When doing a fresh installation, then you do:
- check out version X of the product.
- from the "database" directory of your checkout, run the database script(s) to create your database.
- use the codebase from your checkout to interact with the database.
When you're developing, every developer should be working against their own private database instance. When they make schema changes they checkin a new set of schema definition files that work against their revised codebase.
With this approach you never have codebase-database sync issues.
Yes, any DML or DDL changes are scripted and checked in to source control, mostly thru activerecord migrations in rails. I hate to continually toot rails' horn, but in many years of building DB-based systems I find the migration route to be so much better than any home-grown system I've used or built.
However, I do name all my indexes (don't let the DBMS come up with whatever crazy name it picks). Don't prefix them, that's silly (because you have type metadata in sysobjects, or in whatever db you have), but I do include the table name and columns, e.g. tablename_col1_col2.
That way if I'm browsing sysobjects I can easily see the indexes for a particular table (also it's a force of habit, wayyyy back in the day on some dBMS I used, index names were unique across the whole DB, so the only way to ensure that is to use unique names).
I think there are two issues here: the index naming convention, and adding database changes to your source control/lifecycle. I'll tackle the latter issue.

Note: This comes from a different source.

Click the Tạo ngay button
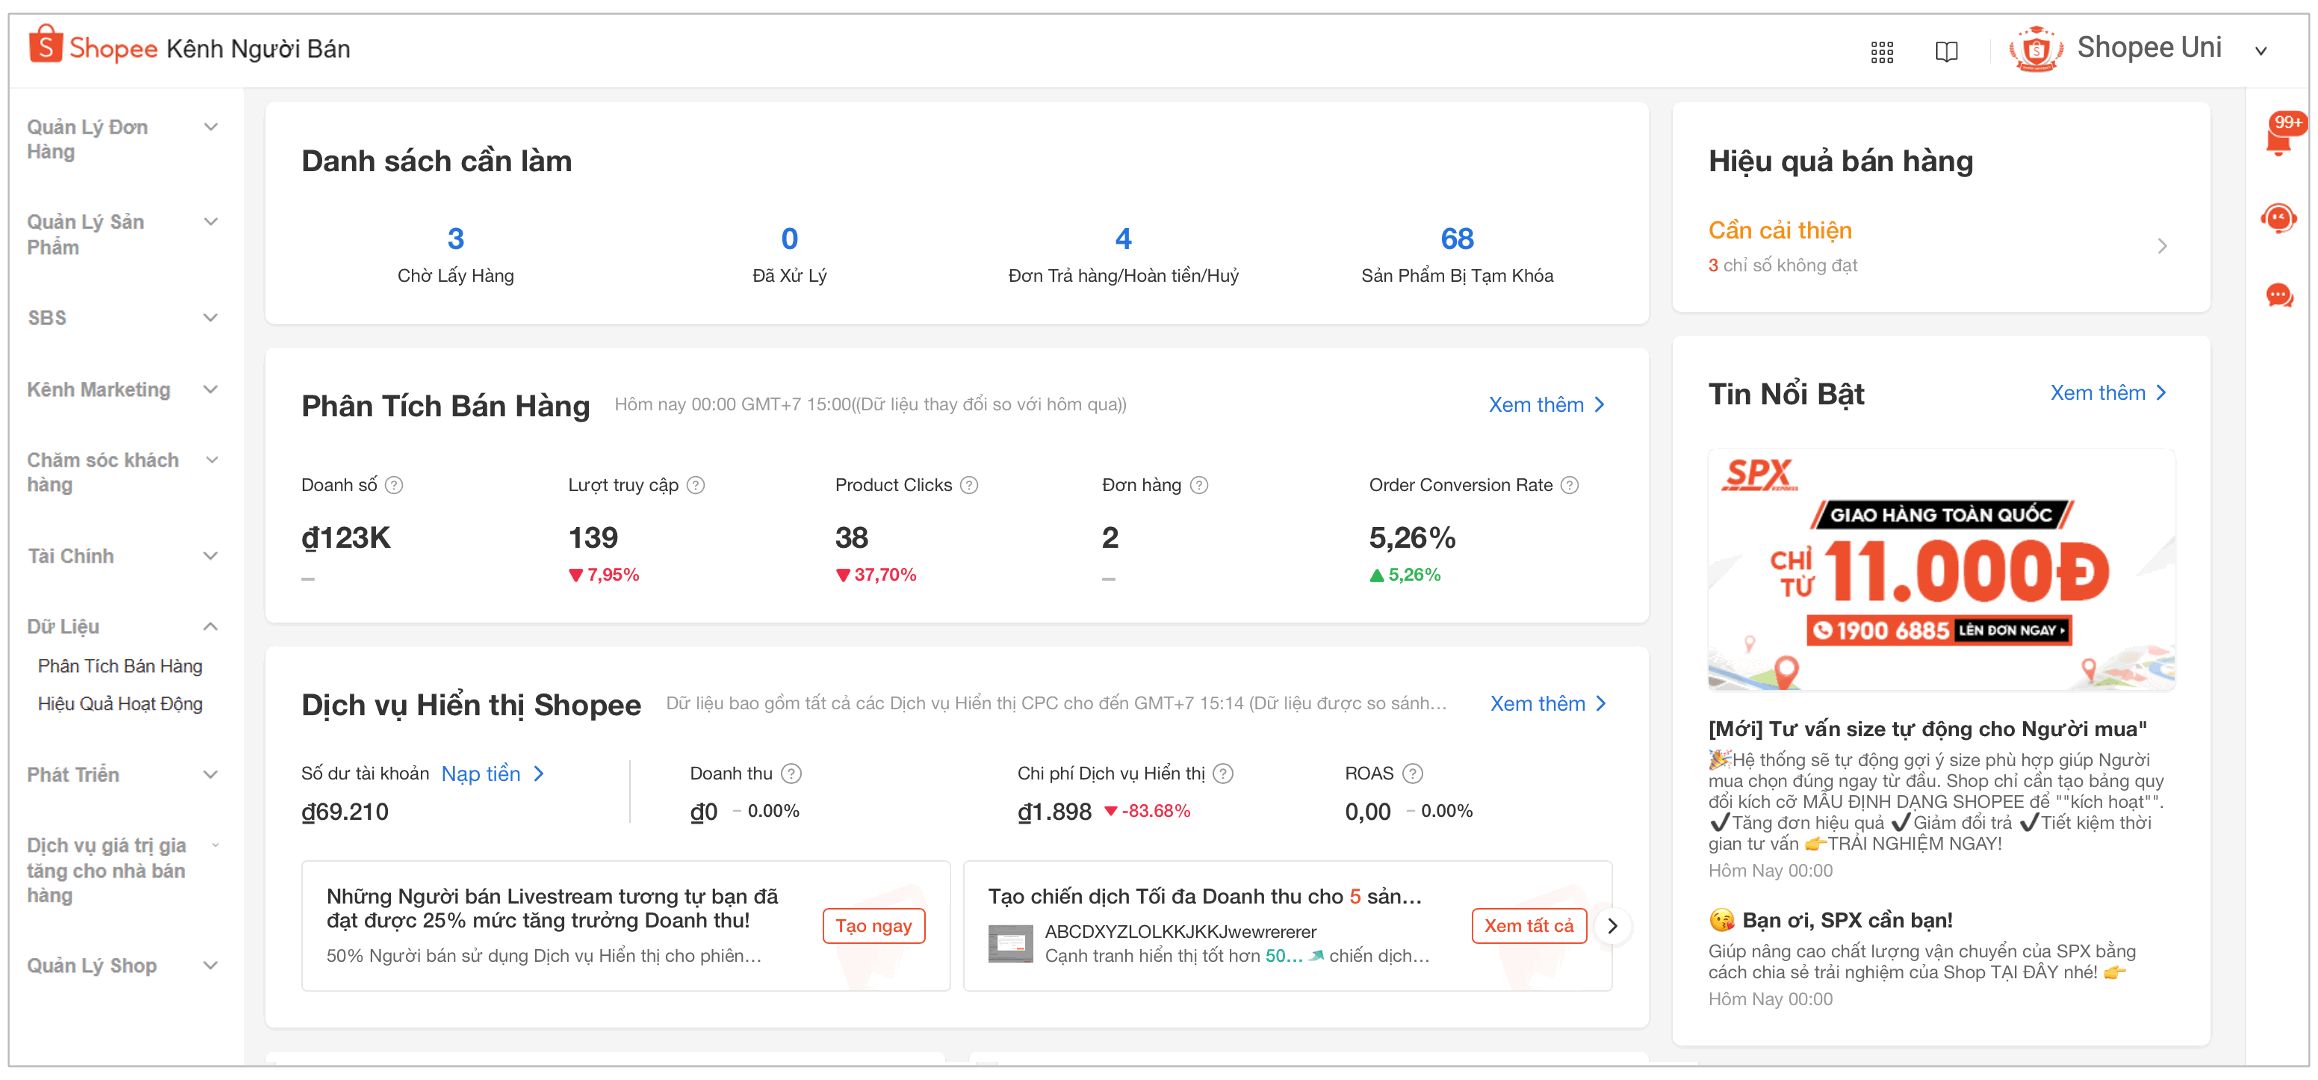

I've been a Java programmer for a long time now, but have recently been introduced to a system that uses Ruby on Rails for database access for part of the system. One thing that I like about RoR is the notion of "migrations". Basically, you have a directory full of files that look like 001_add_foo_table.rb, 002_add_bar_table.rb, 003_add_blah_column_to_foo.rb, etc. These Ruby source files extend a parent class, overriding methods called "up" and "down". The "up" method contains the set of database changes that need to be made to bring the previous version of the database schema to the current version. Similarly, the "down" method reverts the change back to the previous version. When you want to set the schema for a specific version, the Rails migration scripts check the database to see what the current version is, then finds the .rb files that get you from there up (or down) to the desired revision.
To make this part of your development process, you can check these into source control, and season to taste.

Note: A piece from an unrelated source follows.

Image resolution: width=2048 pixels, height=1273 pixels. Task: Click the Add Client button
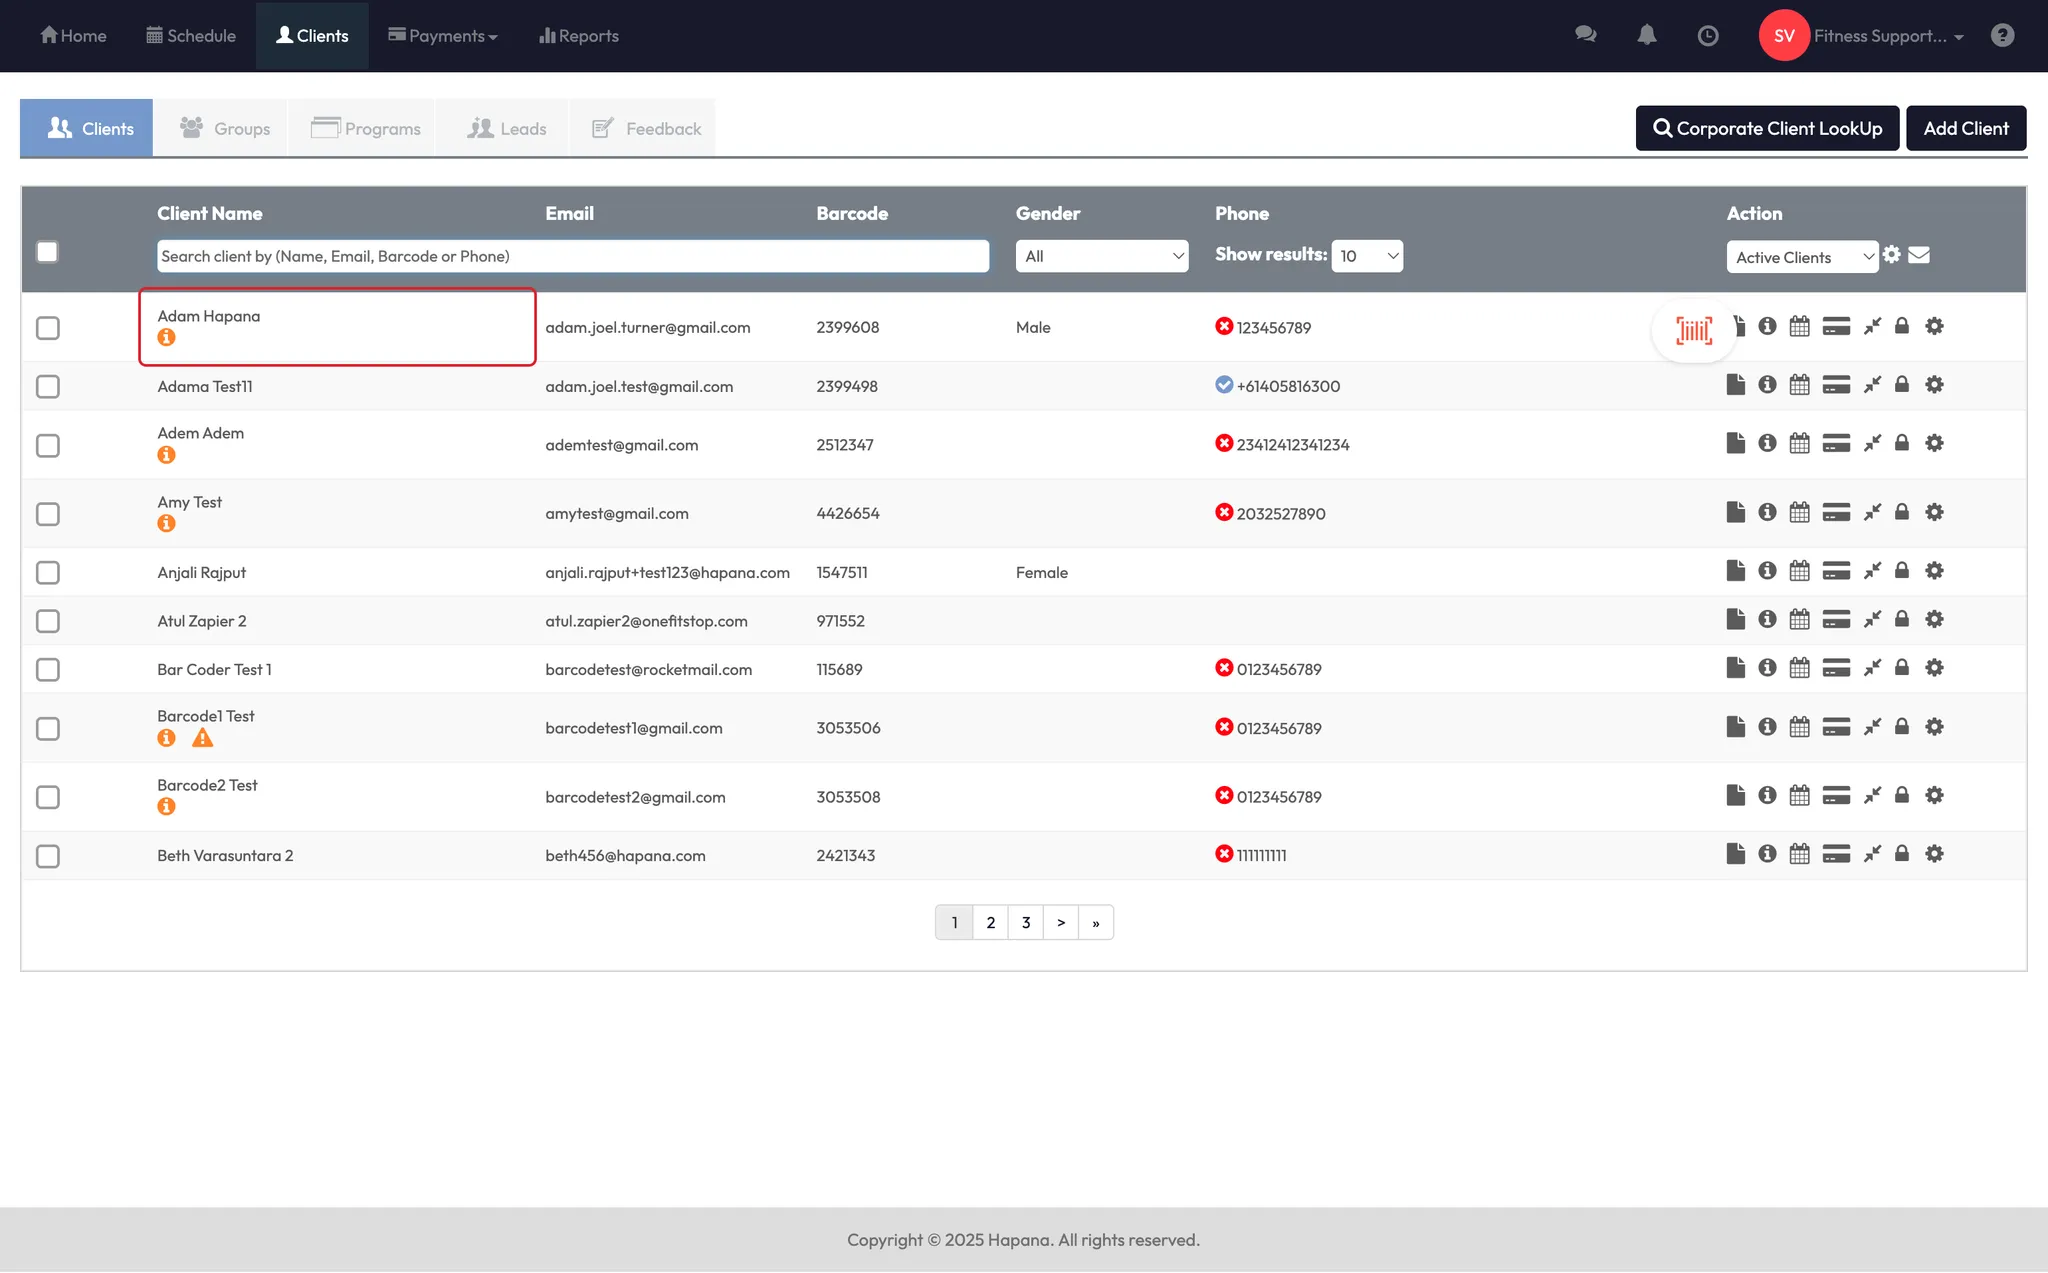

There's nothing specific or special about Rails here, just that it's the first time I've seen this technique widely used. You can probably use pairs of SQL DDL files, too, like 001_UP_add_foo_table.sql and 001_DOWN_remove_foo_table.sql. The rest is a small matter of shell scripting, an exercise left to the reader.
I always source-control SQL (DDL, DML, etc). Its code like any other. Its good practice.
I am not sure indexes should be the same across different environments since they have different data sizes. Unless your test and production environments have the same exact data, the indexes would be different.
As to whether they belong in source control, am not really sure.
I do not put my indexes in source control but the creation script of the indexes. ;-)
Index-naming:
IX_CUSTOMER_NAME for the field "name" in the table "customer"
PK_CUSTOMER_ID for the primary key,
UI_CUSTOMER_GUID, for the GUID-field of the customer which is unique (therefore the "UI" - unique index).
On my current project, I have two things in source control - a full dump of an empty database (using pg_dump -c so it has all the ddl to create tables and indexes) and a script that determines what version of the database you have, and applies alters/drops/adds to bring it up to the current version. The former is run when we're installing on a new site, and also when QA is starting a new round of testing, and the latter is run at every upgrade. When you make database changes, you're required to update both of those files.
Using a grails app the indexes are stored in source control by default since you are defining the index definition inside of a file that represents your domain object. Just offering the 'Grails' perspective as an FYI.